In 1998, a strike began at the General Motors parts factory in Flint, Michigan, that quickly spread to five other assembly plants (the strike lasted seven weeks).


In 2001, Tropical Storm Allison made landfall on the upper Texas coastline as a strong tropical storm and dumped large amounts of rain over Houston, causing $5.5 billion in damage, the then costliest tropical storm in US history.


In 2001, US Senator Jim Jeffords of Vermont left the Republican Party, which shifted control of the United States Senate from the Republican to the Democratic Party


In 2002, Elizabeth Smart, 14, was kidnapped from her bedroom in her family’s Salt Lake City home. (She was rescued in March 2003.)


In 2007, Vice President Dick Cheney’s former chief of staff, I. Lewis “Scooter” Libby was sentenced to 2 1/2 years in prison for lying and obstructing the CIA leak investigation. (President George W. Bush later commuted the prison sentence.)

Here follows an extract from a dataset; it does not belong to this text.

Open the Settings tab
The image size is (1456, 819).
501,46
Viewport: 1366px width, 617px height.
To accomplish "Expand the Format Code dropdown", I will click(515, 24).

In 2012, an American gubernatorial recall election was held in Wisconsin. Governor Scott Walker wins and becomes the first governor to survive a recall election.


In 2012, the Conservative political nonprofit organization Turning Point USA was founded by Charlie Kirk and Bill Montgomery to advocate for conservatism on high school, college, and university campuses


On June 5, 2013, Americans learned that their government was spying broadly on its own people when Edward Snowden, a National Security Agency contractor leaded documents to The Guardian, and later The Washington Post,


In 2018, film producer Harvey Weinstein pleaded not guilty to rape and sexual assault charges in court in New York City.


In 2018, the US President Donald Trump administration’s policy of separating immigrant children from their families violated international law, according to the UN.